| Task item |
Required from the data below: the exact lines starting at the line containing "Task: Show the Warehouse Tasks tab" and ending at the line containing "Task: Open the Downloads list in Safari", with both ends kept and all pictures dropped.

Collected data entries
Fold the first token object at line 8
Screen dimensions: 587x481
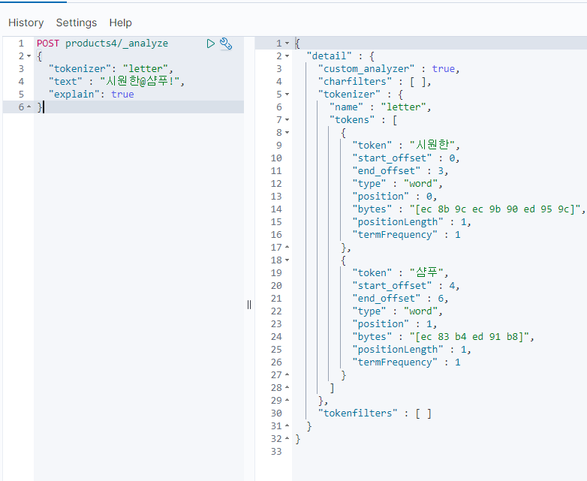tap(287, 133)
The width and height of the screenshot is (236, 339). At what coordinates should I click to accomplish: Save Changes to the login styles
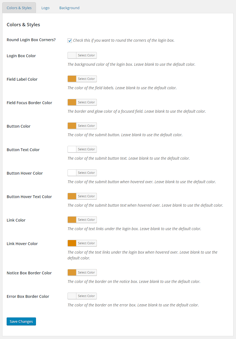[21, 321]
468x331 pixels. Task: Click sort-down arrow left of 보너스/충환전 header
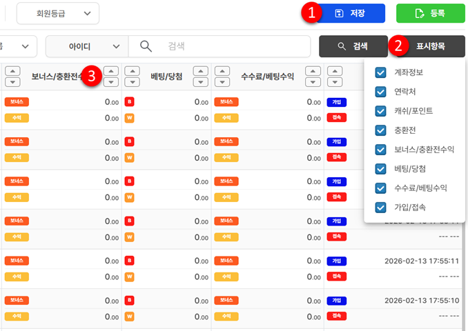tap(12, 82)
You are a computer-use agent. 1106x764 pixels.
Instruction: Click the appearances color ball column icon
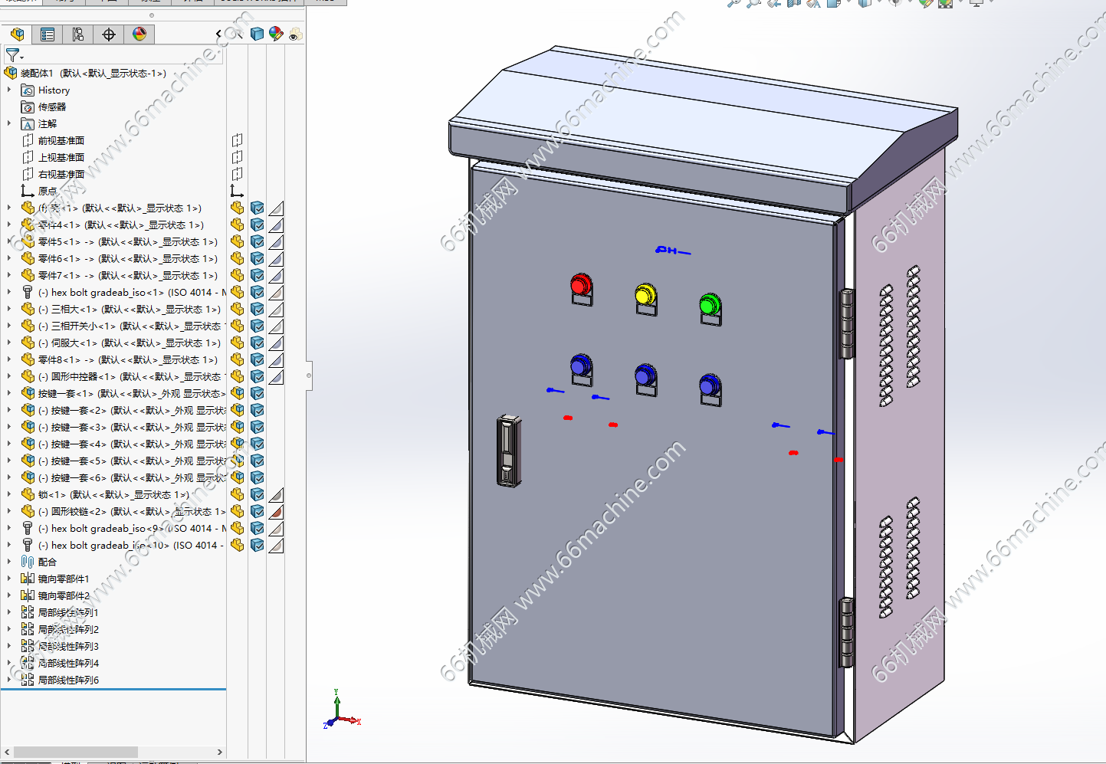(276, 34)
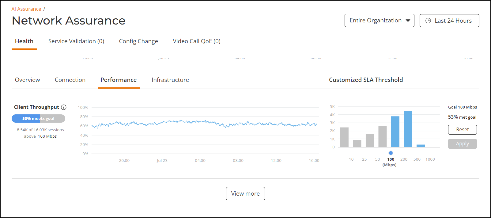The width and height of the screenshot is (491, 218).
Task: Click the blue SLA threshold slider handle
Action: [x=391, y=153]
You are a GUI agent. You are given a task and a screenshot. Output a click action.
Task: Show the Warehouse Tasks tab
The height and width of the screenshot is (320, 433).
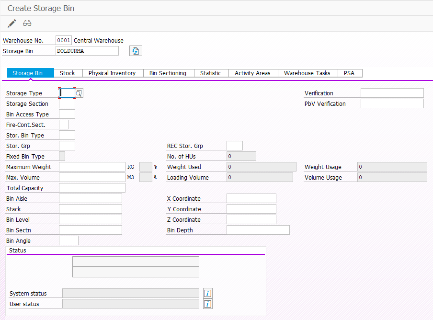(x=307, y=73)
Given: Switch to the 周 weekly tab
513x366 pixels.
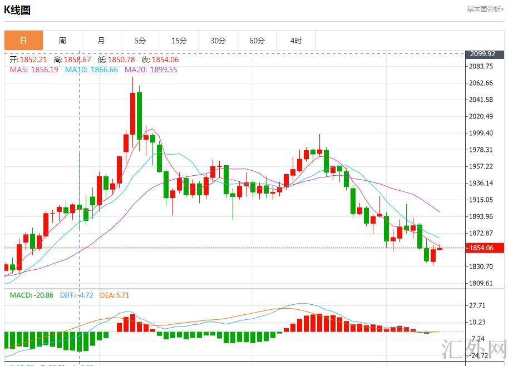Looking at the screenshot, I should coord(62,41).
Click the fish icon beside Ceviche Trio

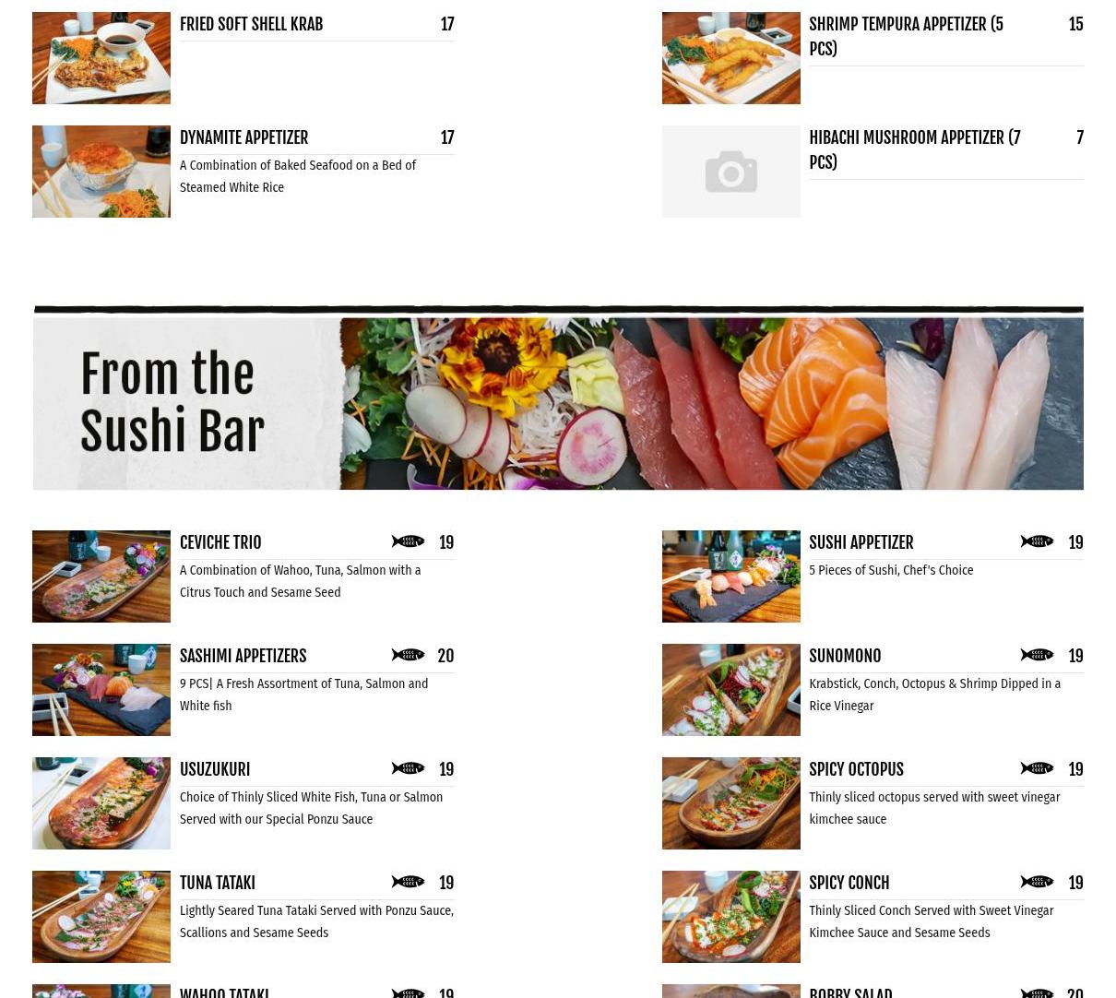[408, 541]
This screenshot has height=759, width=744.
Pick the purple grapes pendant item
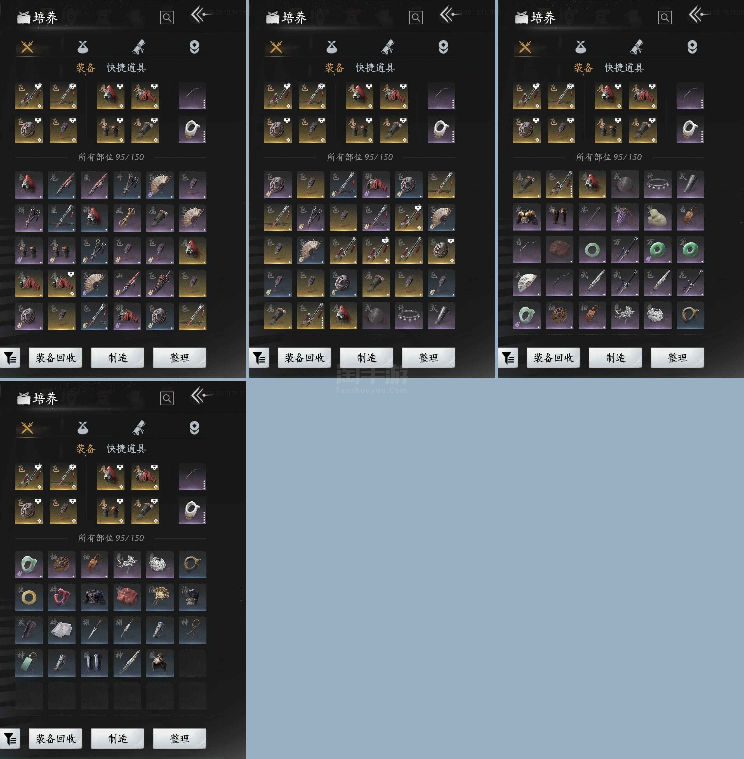[625, 217]
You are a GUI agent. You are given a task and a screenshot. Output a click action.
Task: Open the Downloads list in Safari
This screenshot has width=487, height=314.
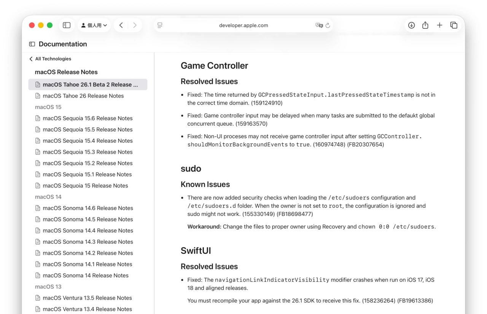(411, 25)
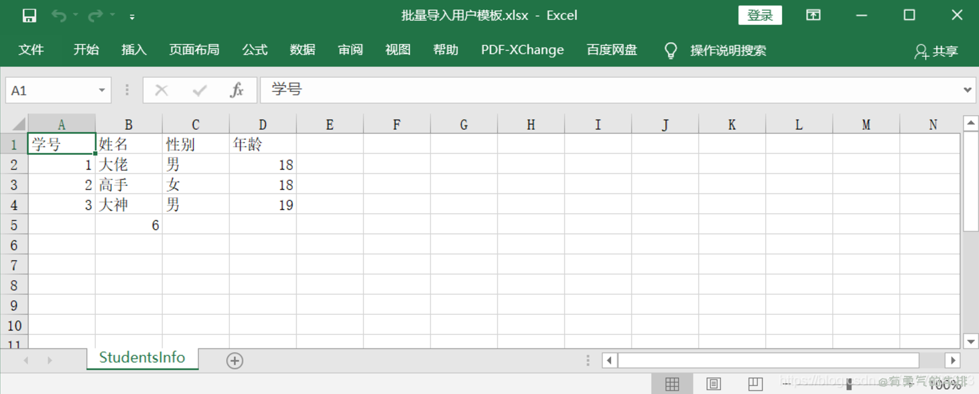This screenshot has width=979, height=394.
Task: Click the 操作说明搜索 search field
Action: click(x=728, y=50)
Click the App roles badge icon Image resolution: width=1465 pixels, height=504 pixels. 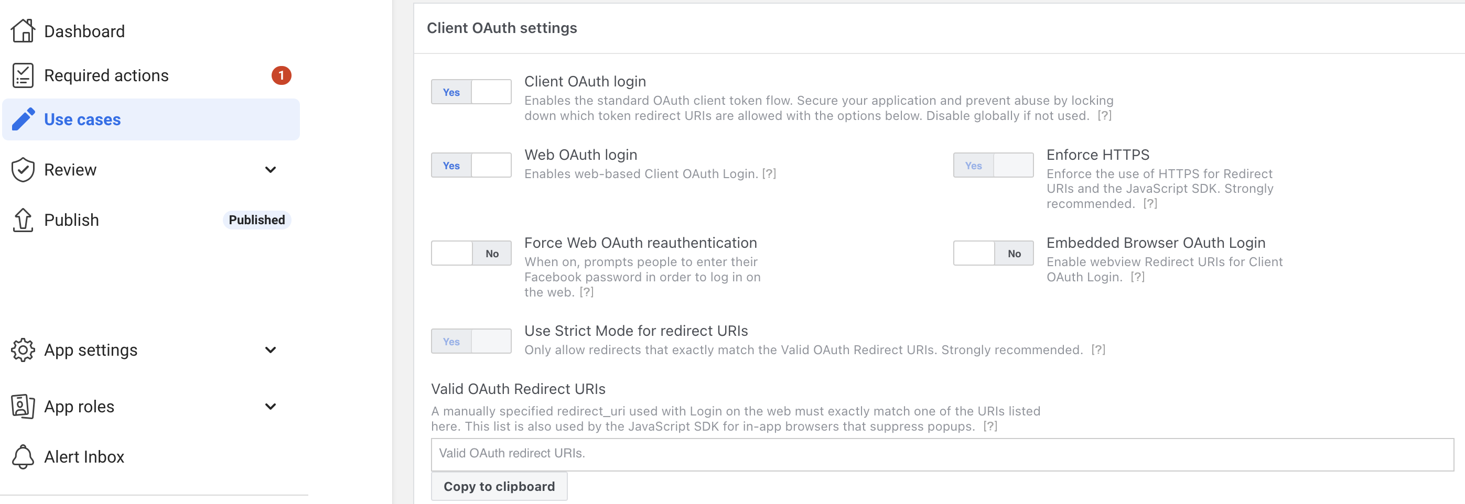tap(23, 406)
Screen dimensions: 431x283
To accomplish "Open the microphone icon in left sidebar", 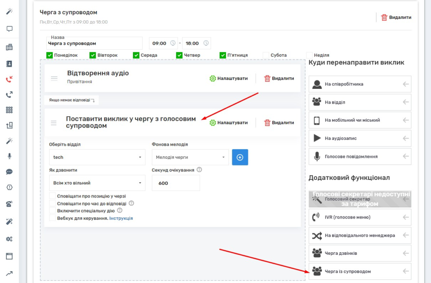I will (x=9, y=156).
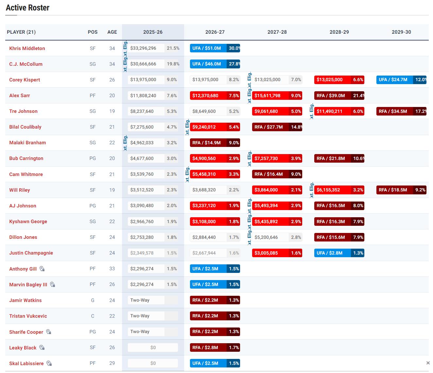
Task: Close the overlay with the gray X icon
Action: coord(428,363)
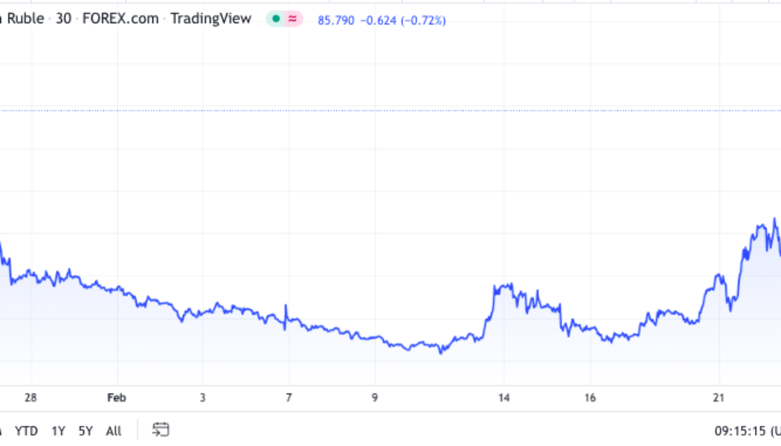
Task: Click the −0.624 (−0.72%) change value
Action: click(402, 20)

| Task output |
Task: Show the Warehouse Tasks tab
The height and width of the screenshot is (320, 433).
(x=307, y=73)
Given: Switch to the 周 weekly tab
513x366 pixels.
Looking at the screenshot, I should coord(62,41).
Click the fish icon beside Ceviche Trio

[408, 541]
This screenshot has height=759, width=744.
Pick the purple grapes pendant item
[625, 217]
You are a GUI agent. You are given a task and a screenshot. Output a click action.
Task: Open the Downloads list in Safari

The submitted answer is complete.